First gas prices, then heating and now rent prices. Runaway inflation is pushing rents up throughout Pres. Joe Biden’s America, delivering an avg. of a 20 percent hike in the U.S.’s largest 50 cities over the past year.

During the same time, the U.S. Census Bureau statistics reveal rental vacancy rates during Q4 of 2021 have fallen to 5.6 percent, the lowest number since 1984 in the the world’s biggest economy.

The rent spike has stung the wallets of people in the Miami metro area the most, where the median rent payments have surged to $2,850, a 49.8 percent increase from the previous year.

Other cities throughout Florida — Tampa, Jacksonville and Orlando — and the Sun Belt locations of Las Vegas, San Diego, Austin, Texas, and Tennessee and Memphis, all saw increases of over 25 percent during that same time period.

Meanwhile, Boston has just about overtaken San Francisco as the country’s most expensive rental market with an almost 27 percent increase in properties that have two bedrooms.
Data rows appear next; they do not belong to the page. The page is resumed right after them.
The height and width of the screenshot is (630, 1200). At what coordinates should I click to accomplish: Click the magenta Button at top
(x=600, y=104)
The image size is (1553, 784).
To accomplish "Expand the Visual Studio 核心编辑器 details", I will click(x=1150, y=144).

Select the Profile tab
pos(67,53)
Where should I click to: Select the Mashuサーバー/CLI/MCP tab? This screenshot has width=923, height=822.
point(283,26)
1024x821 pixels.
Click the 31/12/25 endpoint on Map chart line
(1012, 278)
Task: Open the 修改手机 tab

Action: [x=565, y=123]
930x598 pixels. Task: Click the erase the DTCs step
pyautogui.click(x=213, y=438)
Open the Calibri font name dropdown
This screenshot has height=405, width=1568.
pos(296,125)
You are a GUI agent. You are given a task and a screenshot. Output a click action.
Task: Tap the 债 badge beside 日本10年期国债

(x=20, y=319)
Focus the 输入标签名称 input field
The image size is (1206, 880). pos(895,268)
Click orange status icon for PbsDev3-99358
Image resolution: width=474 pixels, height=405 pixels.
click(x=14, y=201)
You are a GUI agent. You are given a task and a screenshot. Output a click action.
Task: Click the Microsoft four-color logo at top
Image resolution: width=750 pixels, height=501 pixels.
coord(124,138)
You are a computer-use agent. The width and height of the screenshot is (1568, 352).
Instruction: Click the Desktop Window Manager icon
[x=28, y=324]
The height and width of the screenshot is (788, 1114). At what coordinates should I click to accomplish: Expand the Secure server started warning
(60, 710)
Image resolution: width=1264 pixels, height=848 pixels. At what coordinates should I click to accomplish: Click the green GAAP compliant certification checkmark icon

In NY City, rent prices have increased 22.8 percent in a years’ time, while LA saw a more subtle 14 percent hike to its rental prices, all as prices for gas, food, used cars and other goods have continued to climb.

Across the 50 biggest U.S. metro areas, median rent prices rose 19.3 percent from Dec. 2020 to Dec. 2021.

Increasing rents and high inflation are fast becoming the country’s top economic problems.

Labor Dept. data, which covers the existing rents as well as newer listings, reveal much smaller increases, but these prices are also increasing.

Rental costs have increased 0.5 percent in Jan. from Dec., the dept. said this past week. That was the single largest increase seen in 20 years and will most likely accelerate.

“Without many rental vacancies that landlords usually have, that gives them more pricing power because they are not sitting on empty units that need to be filled,” says Danielle Hale.

Economists are concerned about the impact of rental increases on inflation rates because of the big increases in new leases that feed into the United States consumer price index, which measures inflation.

Inflation has jumped 7.5 percent in Jan. from a year earlier, the largest increase seen in four decades.